The Adipocere Series
The adipocere series, is a series of photographic tableaux inspired by an encounter with the work of Gaetano Giulio Zumbo (1656-1701), an Italian wax sculptor with a fascination with anatomy and corruption. He is best known for his anatomical models that conjoins experimental wax techniques with human matter such as hair, teeth and bone. He also created a series of memento mori tableau or teatrini (‘little theatres’) in coloured wax. These pieces focused on death by plague and syphilis. A number of Zumbo’s pieces are displayed at the La Specola Museum of Natural History, Florence Italy. In 2010, I visited LA Specola Museum, with permission to document their zoological collection, this is where I first encountered Zumbo’s work. Zumbo’s theatres present an apocalyptic scene of tiny figures, each in different coloured wax, textured to represent various states of death and decomposition. I began working with wax as a means to connect with Zumbo’s works in respect my experience today. Wax is a complex and morbid material: its ability to mimic flesh, to exist in between states of solid and liquid forms. I used it to mend adult porcelain dolls that I had collected: to bind, to cover and grow forms into unidentified growths and lesions.

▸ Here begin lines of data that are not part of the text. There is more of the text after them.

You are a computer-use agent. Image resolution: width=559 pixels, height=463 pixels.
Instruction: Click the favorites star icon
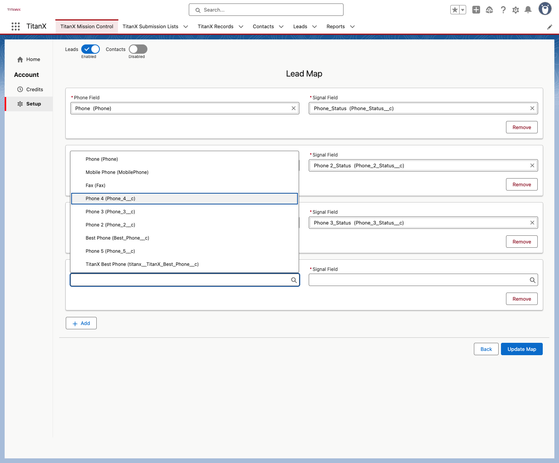(455, 10)
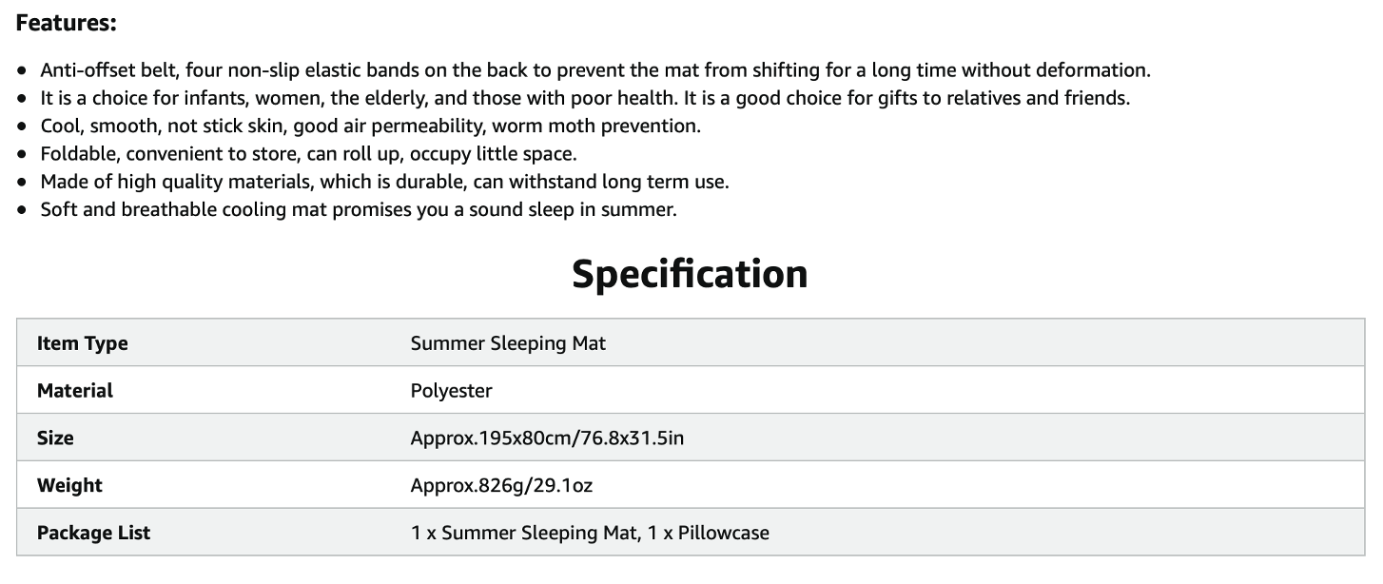This screenshot has height=584, width=1383.
Task: Click the Item Type row label
Action: point(82,343)
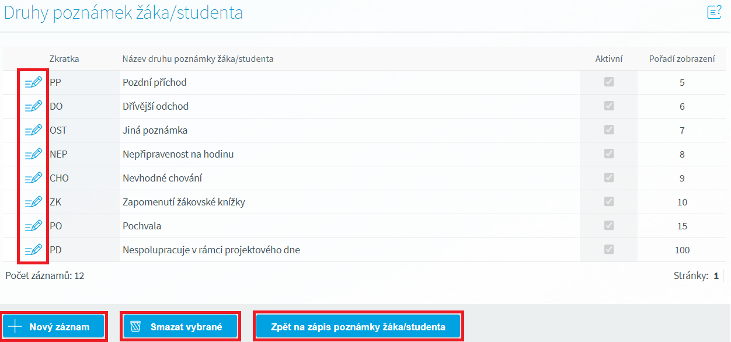Click the Nový záznam button
731x342 pixels.
54,327
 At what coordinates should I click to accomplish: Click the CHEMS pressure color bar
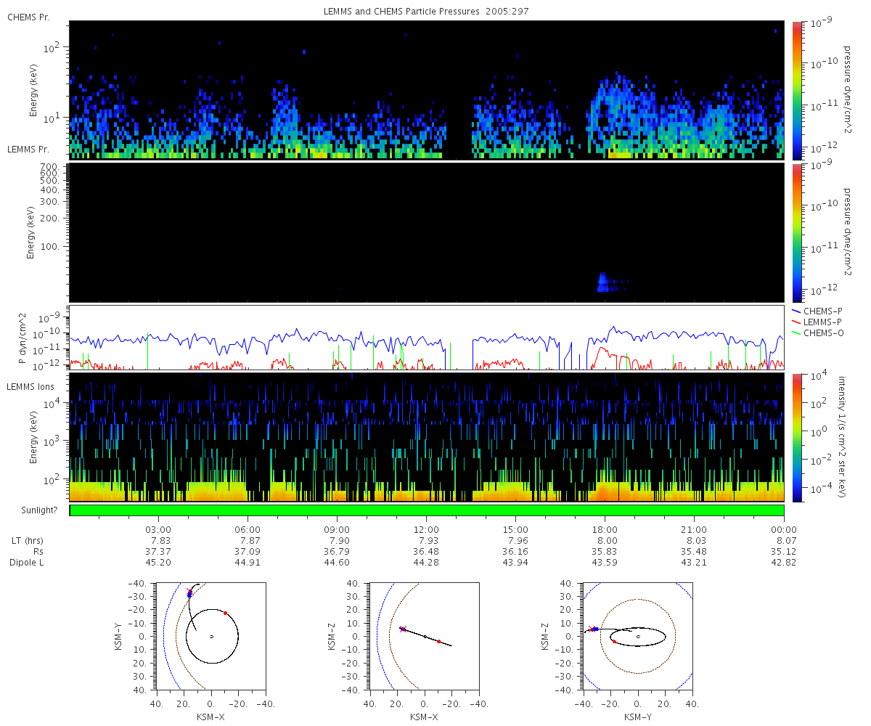point(797,90)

Deceased bodies produce what is know as Grave wax or Adipocere, a wax-like organic substance formed by the bacterial breakdown of body fat in the tissue of the deceased. Adipocere formation is most often seen in corpses that have been submerged in water for a long period of time. Apart from the time since death, the formation of adipocere in buried human remains depends on a variety of factors such as the geographical location, season, vegetation at the burial site, the composition of the coffin, and the chemical and physical soil properties. It is reputed that physician and lecturer Augustus Granville is believed to have made candles from the adipocere of a mummy and used them to light the public lecture he gave to report on the mummy’s dissection. Granville apparently thought that the waxy material from which he made the candles had been used to preserve the mummy, rather than it being a product of the saponification of the mummified body.[1] The unwitting acts of Granville and narratives associated with the human body’s disintegration, became the foundation of this series of unsettling Memento mori modelled on the bodies of broken and discarded porcelain dolls.
[1] Pain, Stephanie (1 January 2009). “What killed Dr Granville’s mummy?”. New Scientist (2687).